* WHAT YOU ARE ASKED TO DO: Only an exact copy of the entries, stripped of pictures, will serve as the answer.

(Stored data)
>>>
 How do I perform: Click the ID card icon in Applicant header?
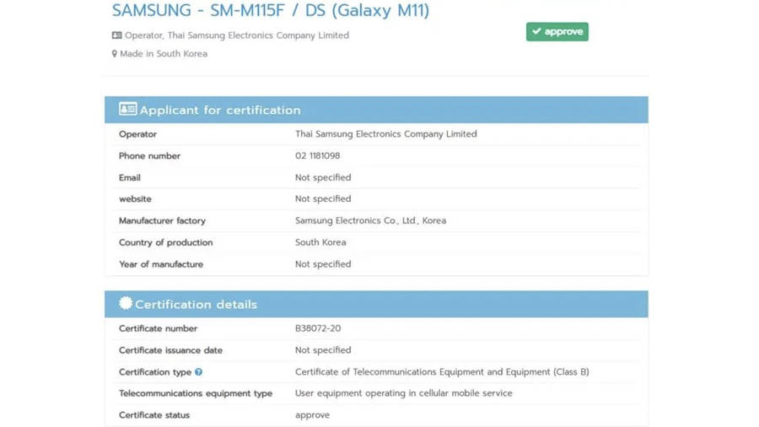coord(127,110)
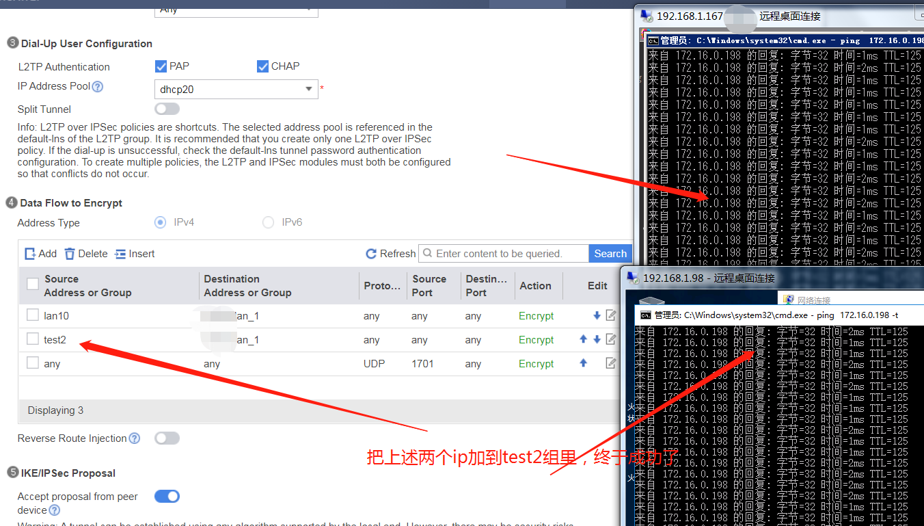Enable the Split Tunnel switch
Screen dimensions: 924x526
tap(167, 109)
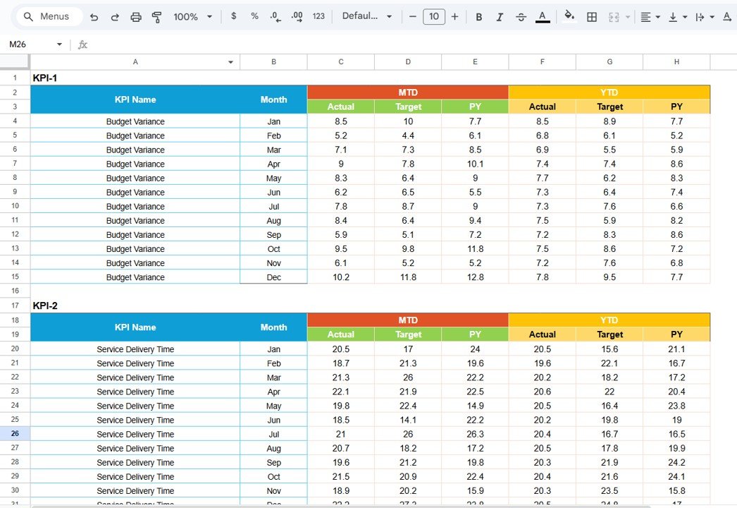Click the Print icon
The width and height of the screenshot is (737, 508).
coord(136,16)
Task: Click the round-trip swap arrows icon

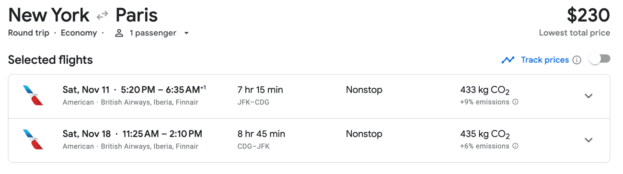Action: coord(102,16)
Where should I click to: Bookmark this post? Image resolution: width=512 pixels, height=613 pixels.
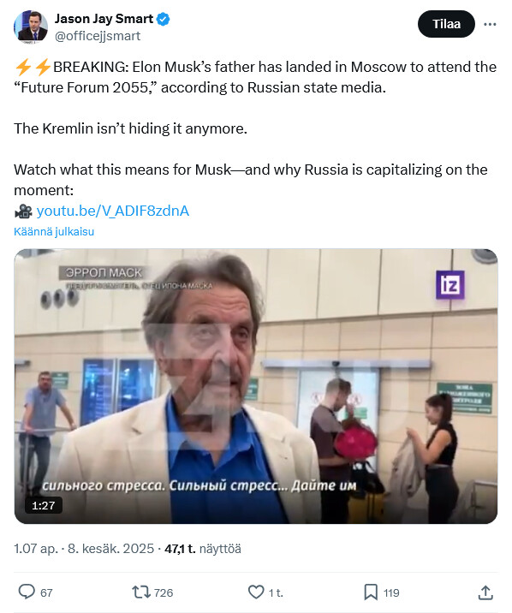point(371,592)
<<<
* TASK RESULT:
 How do I perform: Click the ID card icon in Applicant header?
coord(127,110)
Enable the Split Tunnel switch
Screen dimensions: 924x526
tap(167, 109)
Click the Print icon
The width and height of the screenshot is (737, 508).
coord(136,16)
Task: Click the round-trip swap arrows icon

Action: coord(102,16)
Where should I click to: Bookmark this post? Image resolution: width=512 pixels, height=613 pixels.
point(371,592)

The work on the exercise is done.